ごめんなさい、ユリアさん。私この魔道具の威力しらないんだよね。
「あ゛ああああああああっ」
私に掴まれた右腕を抑えながら突如としてうずくまり、悲鳴を上げるユリアさん。えっと、これって戦闘続行不可でいいのかな。
「そこまでっ」
レイさんが、そう声を張り上げて、指をぱちんとして発動中だった試作品魔道具の魔力供給を遠距離操作でカットしてさっきまで発動していた魔道具を止める。それから、よくやったといった表情で頭をやさしくぽんぽんと撫でてくれた後、ユリアさんに近づき《精神回復》の魔法をささっとかけてしまう。あの魔法って、けっこう難易度が高いとかレイさんが教科書という名目で貸してくれた本に書いてあった気がする。もう、この人だから何でもアリかな。
「はぁ、はぁはぁ。っ、負けたわ。で、でも、負けたのはあんたにじゃなくて、その子にだからねっ。あそこまで、遠慮容赦なく、模擬戦で攻撃してくるとは思わなかったわ」
「往生際が悪いというかなんというか。アザレアは、俺の一番弟子ですから、強いのは当然ですよ。といっても、一週間前からなんですけどね」
「はぁ?」
「一週間前までは、本より重たいものは持ったことがないわって本気で言えちゃうくらい箱入り娘のお嬢様でしたから、彼女」
「冗談でしょ」
戦闘中ほとんど汗をかかなかったユリアさんの顔に冷や汗がたらりと流れる。

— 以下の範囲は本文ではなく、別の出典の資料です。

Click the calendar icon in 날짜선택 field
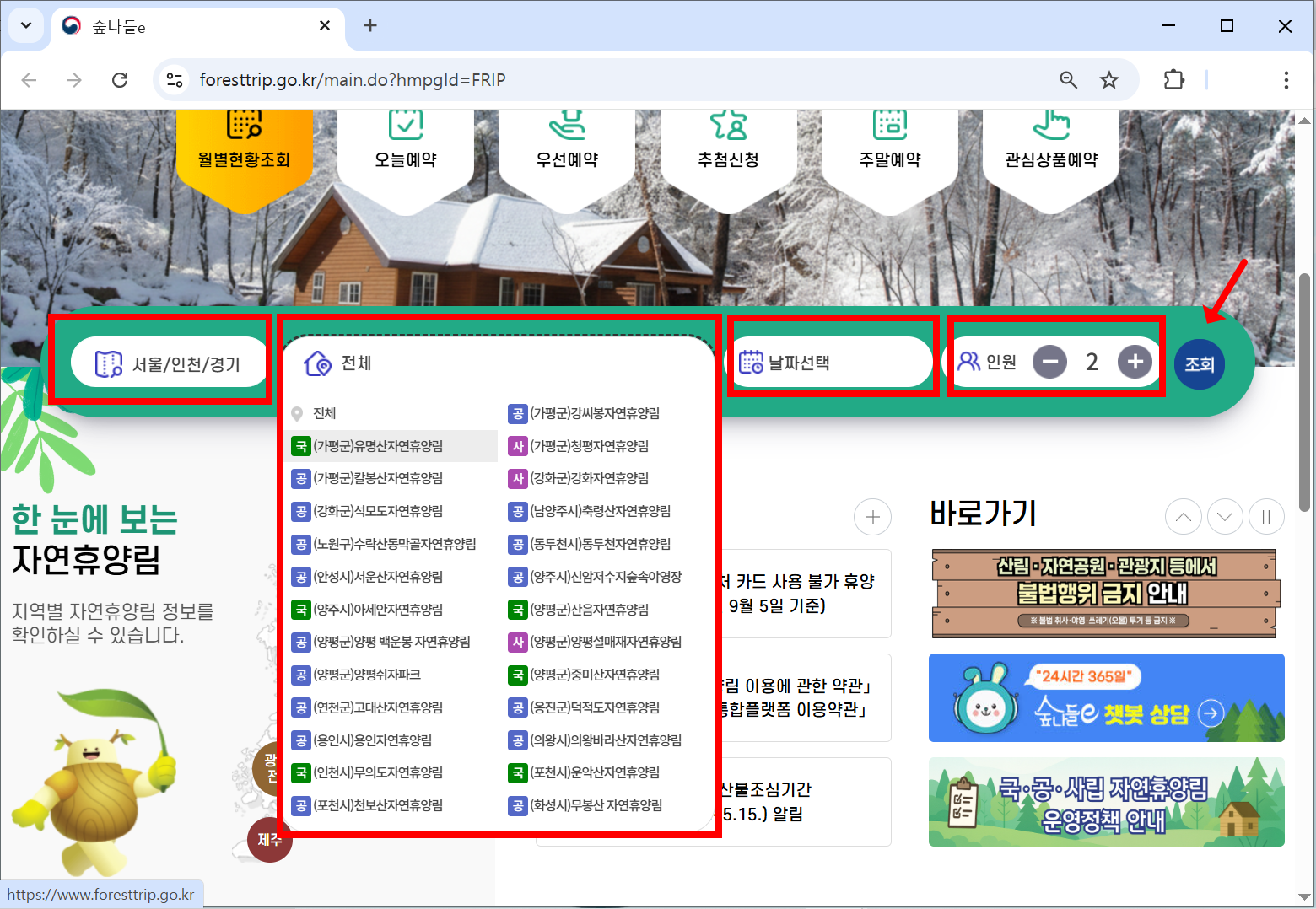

うん、その気持ちわかるよ。でも、信じられなけど真実なんだよね。
「いや、マジで。俺って意外に師匠とかに向いているなって実感したところ」
「レイさん、でもあれは普通じゃついて行けませんよ。心が折れます」
「でも、アザレアは平気だっただろ」
「私の場合は強くならないと死んじゃうっていう危機感がほかの人より格段に強かったからですよ。なんせ、平和なとこでこの二十年間生活してましたもの」
ははは、私の体をレイさんがマリオネットみたいにして、体に直接戦闘術を叩き込んだのだ。それをカーヤ様に頂いた祝福《強化》が、学習速度を強化してくれて、ものすごく物覚えがよくなったってわけ。うぅん、カーヤ様から加護をいただいていなかったら私、ダウンしていたかもしれない。普通なら筋肉痛で動けなくなるであろう体を強化して守ってくれたのもまたたぶん魔道具以上にこの祝福のおかげだって、レイさんが言ってたし。

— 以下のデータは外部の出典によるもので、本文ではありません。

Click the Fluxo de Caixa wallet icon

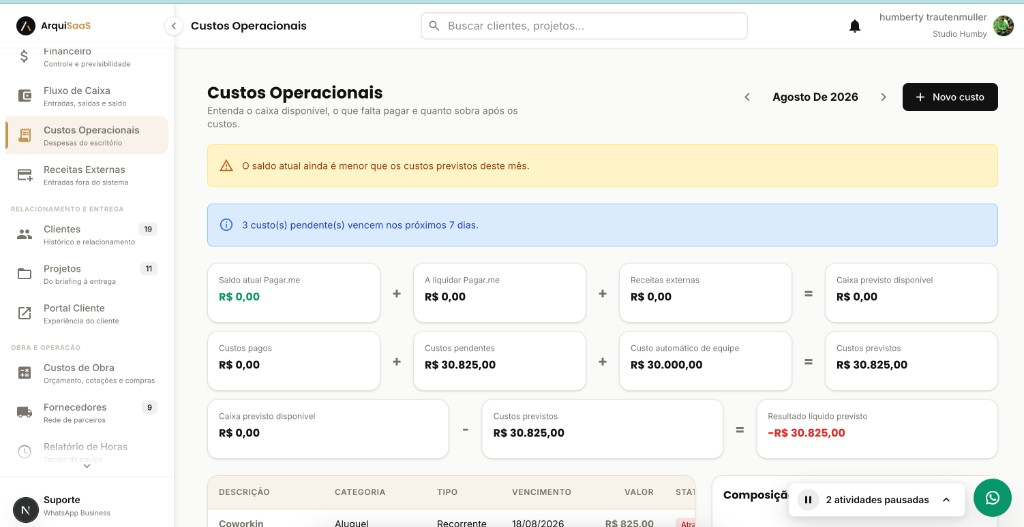coord(24,96)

「それで、ユリア姉さん、最後の攻撃を喰らった感想、良かったら聞かせてくれません?」
レイさんのその一言で今回のやりとり、それも出会ってから始まっていたのがすべてこの魔道具の機能テストだと気付いたユリアさんの魂の絶叫が樹海に響き渡る。
「――――っ。誰が、教えるか。ボケッ!」
鳥がめっちゃバサバサと飛んで行ったのは、多分気のせいじゃないだろう。
まぁ、とにもかくにも、私もレイさんに同行できるようです。危ないのは怖いですけど今は一人になることの方が何倍にも怖いんです。